Mondelez International taken off Fitch Rating negative watch list

Fitch Ratings has removed Mondelez International’s immediate risk of credit rating downgrade, despite debts of US$18.7 billion. The removal of Mondelez from Fitch’s negative watch-rating list follows the European Commission’s announcement on 5 May that it has approved Mondelez International’s merger with D.E Master Blenders 1753. The announcement from the European Union has meant D.E Master Blenders 1753 and Mondelēz International will combine their coffee businesses to create Jacobs Douwe Egberts (JDE). The approval came under the condition that Mondelez would sell its Carte Noire business in France, and that DEMB would sell its Merrild brand in Denmark and the Baltics, and license the Senseo brand to a third party in Austria.
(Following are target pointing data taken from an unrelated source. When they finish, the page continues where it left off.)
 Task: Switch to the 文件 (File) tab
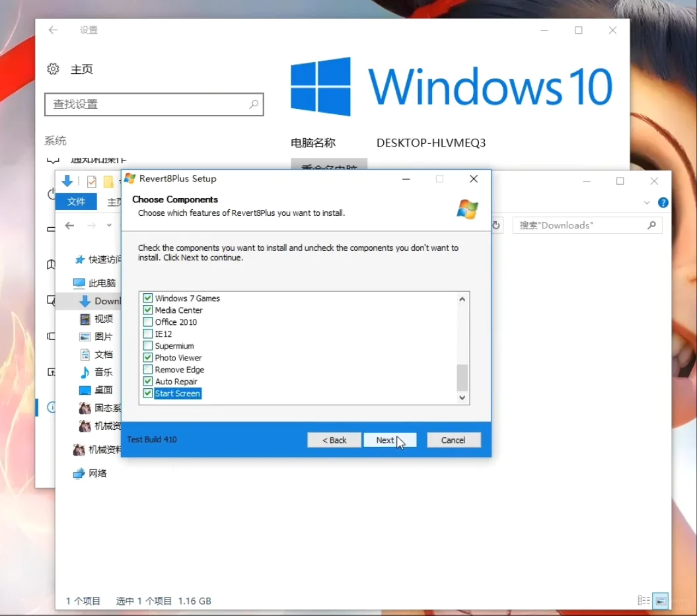pos(75,201)
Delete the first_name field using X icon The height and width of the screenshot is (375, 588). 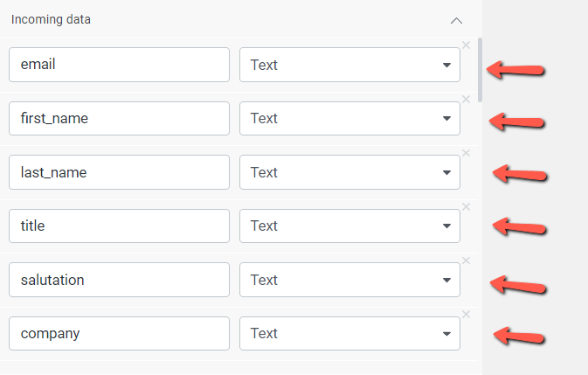point(467,100)
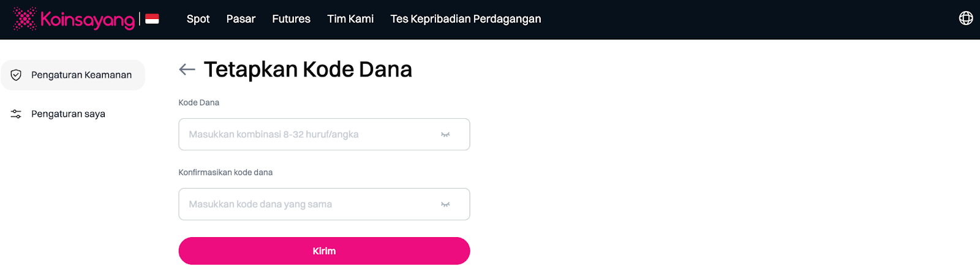This screenshot has width=980, height=272.
Task: Click the "Konfirmasikan kode dana" label
Action: pos(225,173)
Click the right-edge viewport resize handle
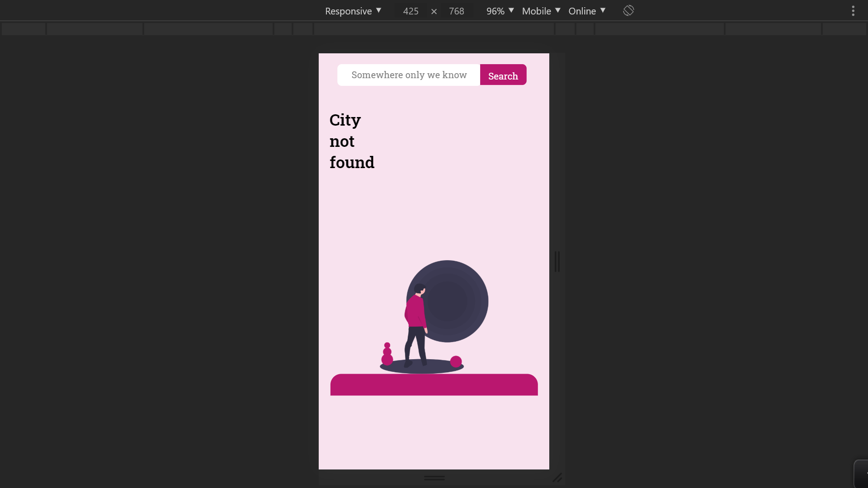 click(x=557, y=262)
This was a result of the commission's concerns that the joint venture would bring together concumer brands which had previously been competing against one another. Had this come about remaining companies could have struggled to exert enough competitive pressure to avoid coffee price rises. JDE is projected to become a world leading pure-play coffee company with annual revenues of more than US$5.7 billion and an international workforce of approximately 12,000 people. JDE’s entities now comprise Jacobs, Tassimo, Moccona, Senseo and L'O. Acorn Holdings B.V. (AHBV), owner of D.E Master Blenders 1753 (DEMB), will hold a majority share in JDE and will have a majority of seats on the board. Current DEMB Chairman, Bart Becht, has been appointed as chair. AHBV is a member of the JAB Holding Company, a privately held affiliated group of entities which has a controlling stake in Peet’s Coffee and Tea and Caribou Coffee Company, among its portfolio. According to the Shareholders' Agreement, JDE will provide Mondelez at least US$198 million, pro-rated for the first year with at least US$227 million for the second year, at least US$255 million for the third year and 40 per cent of operating profit thereafter. Fitch Ratings said that if the new company leverages consistently in the mid to high range, with Free Cash Flow above US$1 billion annually this could support a positive rating action, however, it is not anticipating this in the near to intermediate term.